El empresario Carlos Zúñiga es el copropietario de la empresa Circuitos Taurinos, adjudicataria de varias plazas de toros a lo largo de la geografía española. Una de esas plazas es El Bibio, el coso de Gijón, que había recibido muchas críticas por parte de la organización Anadel, y otras asociaciones antitaurinas, con motivo de las corridas de toros de la Feria de Begoña. Y la respuesta que Carlos Zúñiga ha dado ha esas críticas no ha dejado a nadie indiferente: «las fiestas del Orgullo Gay sí que hacen daño a la vista de los niños», ha asegurado el empresario.

«El Orgullo Gay, eso sí que hace daño a la vista de los niños»

Carlos Zúñiga ha pedido a la Asociación Nacional Animales con Derechos y Libertad (Anade) que respete la «tradición ancestral» de los toros. El ejemplo que ha dado el empresario como respeto es el siguiente: «A mi no me gustan muchas de las fiestas que defienden ellos, como las del Orgullo Gay, pero no voy, y lo respeto; eso sí que hace daño a la vista de los niños». De este modo ha salido al paso de las críticas vertidas por Anade, en las que cargaban contra los que llevan a menores de edad a ver las corridas de toros. Según ha insitido Zúñiga, ir a ver una corrida de toros, con cualquier edad, «no hace daño».

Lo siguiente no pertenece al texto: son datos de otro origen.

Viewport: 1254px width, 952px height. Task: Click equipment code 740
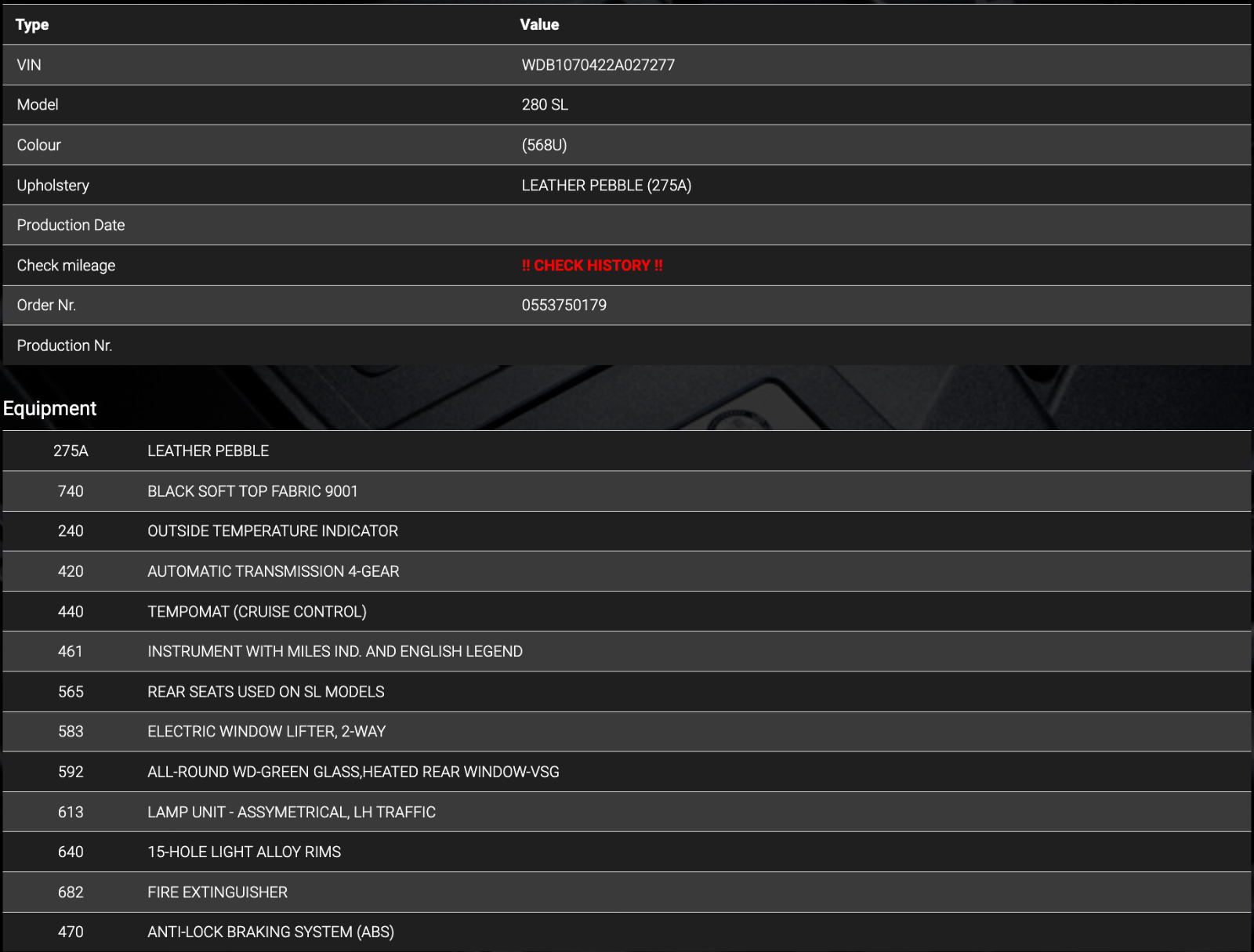point(71,491)
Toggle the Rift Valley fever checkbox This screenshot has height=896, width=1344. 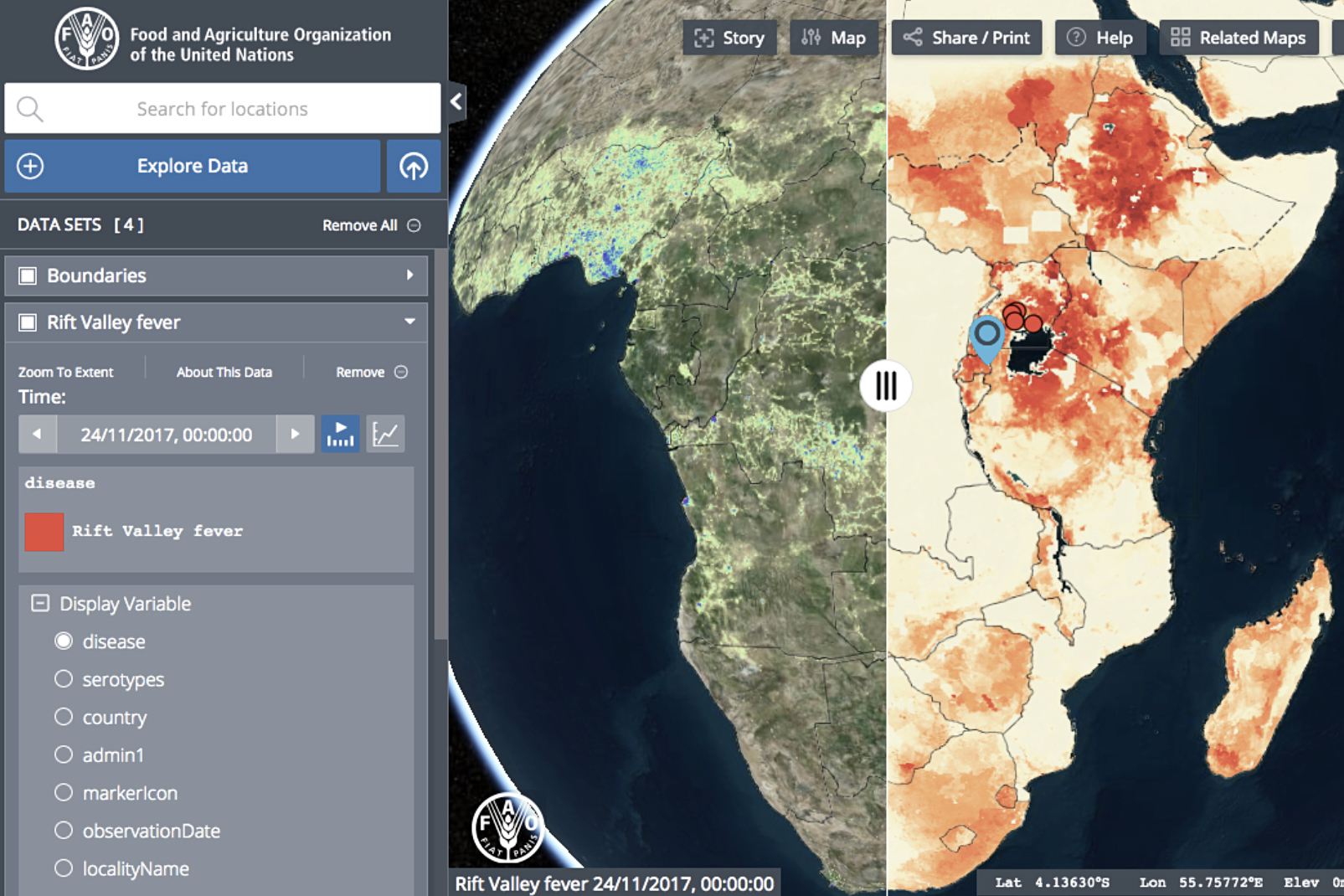[x=28, y=322]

Para Zúñiga, la defensa de los animales por parte de los antitaurinos es solo una excusa

Después de su defensa de la fiesta nacional, el empresario ha opinado sobre los motivos que pueden llevar a asociaciones como Anade a criticar las corridas de toros, afirmando que se trata de algo más que la defensa de los animales. «Todas las elucubraciones son pantomimas para ir en contra de la fiesta nacional y en contra de todo lo que suene a la palabra España«, sentenciaba Zúñiga. Sobre la cría del toro de lidia afirmaba que «Los trozos de carne que nos comemos al sentarnos a la mesa, esos son de terneras cebadas de siete u ocho meses, esas sí que sufren maltrato animal, no estos toros, a los que se les da el derecho a vivir».